Here, the afternoon would be taken up with the dull routine of checks. The Eggheads were currently working on Templar’s computer, and would also examine Ivy’s, to see if the men’s internet activities could provide them with alibis.

Templar was already looking less of a suspect. He’d made a phone call to his bank around the time of the explosion, it being one of the 24 hour variety. The exact details were still being verified as the bank would take a couple of hours to retrieve the recording from its data storage system.

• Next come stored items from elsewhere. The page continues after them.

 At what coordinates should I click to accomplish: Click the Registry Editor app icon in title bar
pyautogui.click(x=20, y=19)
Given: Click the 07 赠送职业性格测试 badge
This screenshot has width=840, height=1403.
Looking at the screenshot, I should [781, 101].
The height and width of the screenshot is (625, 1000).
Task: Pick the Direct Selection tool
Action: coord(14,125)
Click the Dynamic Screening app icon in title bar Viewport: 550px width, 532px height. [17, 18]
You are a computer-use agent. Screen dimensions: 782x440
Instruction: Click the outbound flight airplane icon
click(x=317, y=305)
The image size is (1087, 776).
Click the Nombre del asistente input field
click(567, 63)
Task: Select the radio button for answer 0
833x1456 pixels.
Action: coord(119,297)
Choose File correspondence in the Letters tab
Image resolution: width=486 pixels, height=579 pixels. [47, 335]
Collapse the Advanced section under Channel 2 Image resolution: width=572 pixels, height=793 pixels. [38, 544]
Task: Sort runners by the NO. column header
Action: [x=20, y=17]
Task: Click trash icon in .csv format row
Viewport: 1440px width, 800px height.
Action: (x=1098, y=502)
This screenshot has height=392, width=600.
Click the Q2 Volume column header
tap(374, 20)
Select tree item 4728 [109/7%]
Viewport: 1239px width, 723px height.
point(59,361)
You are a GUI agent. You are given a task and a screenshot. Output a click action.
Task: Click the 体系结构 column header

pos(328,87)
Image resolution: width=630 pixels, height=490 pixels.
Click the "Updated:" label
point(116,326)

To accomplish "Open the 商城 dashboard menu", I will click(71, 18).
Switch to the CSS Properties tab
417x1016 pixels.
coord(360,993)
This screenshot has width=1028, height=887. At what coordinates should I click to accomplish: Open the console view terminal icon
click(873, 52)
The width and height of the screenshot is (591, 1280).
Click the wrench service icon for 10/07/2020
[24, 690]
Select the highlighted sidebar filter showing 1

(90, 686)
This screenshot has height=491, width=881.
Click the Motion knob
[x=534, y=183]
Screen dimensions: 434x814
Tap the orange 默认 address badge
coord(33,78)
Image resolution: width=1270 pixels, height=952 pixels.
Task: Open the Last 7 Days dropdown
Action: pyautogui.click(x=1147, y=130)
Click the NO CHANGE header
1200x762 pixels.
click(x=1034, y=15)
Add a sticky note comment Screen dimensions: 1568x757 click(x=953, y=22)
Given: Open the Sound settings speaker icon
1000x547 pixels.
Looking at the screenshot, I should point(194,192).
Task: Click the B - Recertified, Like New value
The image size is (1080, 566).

Katrina’s investigations revealed that Roger Newman was certainly at home for some of last night. Several witnesses had seen him in the local pub where he sat alone, drank a succession of strong beers, picked at a meal and spurned any offers of company. He was also seen returning to his house. A kindly neighbour had kept an eye on him, but that only accounted for his time until around half past eleven.

After that, Newman said he simply stayed in. He tried to sleep, but couldn’t. He sat up, watching a film, but couldn’t follow it.
He tried to read, but couldn’t concentrate. Eventually, he sought comfort in the whisky bottle and, by his account, became more and more drunk.

Newman had no recollection of time, but insisted he hadn’t left his house. As to an alibi, he claimed that at several points he became so distraught that he sobbed, shouted and screamed and even threw pots and pans at the walls.

Detectives had been sent to talk to Newman’s neighbours, to ask if they had heard a disturbance. The findings would be known later this afternoon, as would the results of the Eggheads’ work. But for now, the only option was waiting.

“I do have an idea,” Dan said airily, and explained.

“And it’s nothing to do with making a good story?” Adam asked, wryly.

“It could help the inquiry,” Dan replied, as neutrally as possible.

“I’ll see how things go with some straightforward investigating before we resort to the shadowlands of your devious imagination.”

A phone call from the Deputy Chief Constable hadn’t helped in improving Adam’s fractious mood. There was the usual helpful pointing out that the case was a very high profile one. The eyes of the world were, apparently, set upon Greater Wessex Police,
waiting for the perpetrator to be revealed.

This particular missive from on high, familiar as much of it was, contained a surprise. A film company had been in contact. They wanted to begin work on an epic, designed to capture the
natural drama and pathos
of the story of the Edwards and the Newmans. Some well-known actors had already been lined up to play the parts in what was being billed as “a tearful tragedy – a Shakespearean story of modern times.”

For senior officers, concerned with the standing of Greater Wessex Police, only one ending was acceptable. The heroic cops must arrest the villain and the forces of justice emerge triumphant. It would duly be appreciated if Adam could get a move on and clear up the case as soon as possible. All of which left the detective with a throbbing neck and a disgruntled scowl.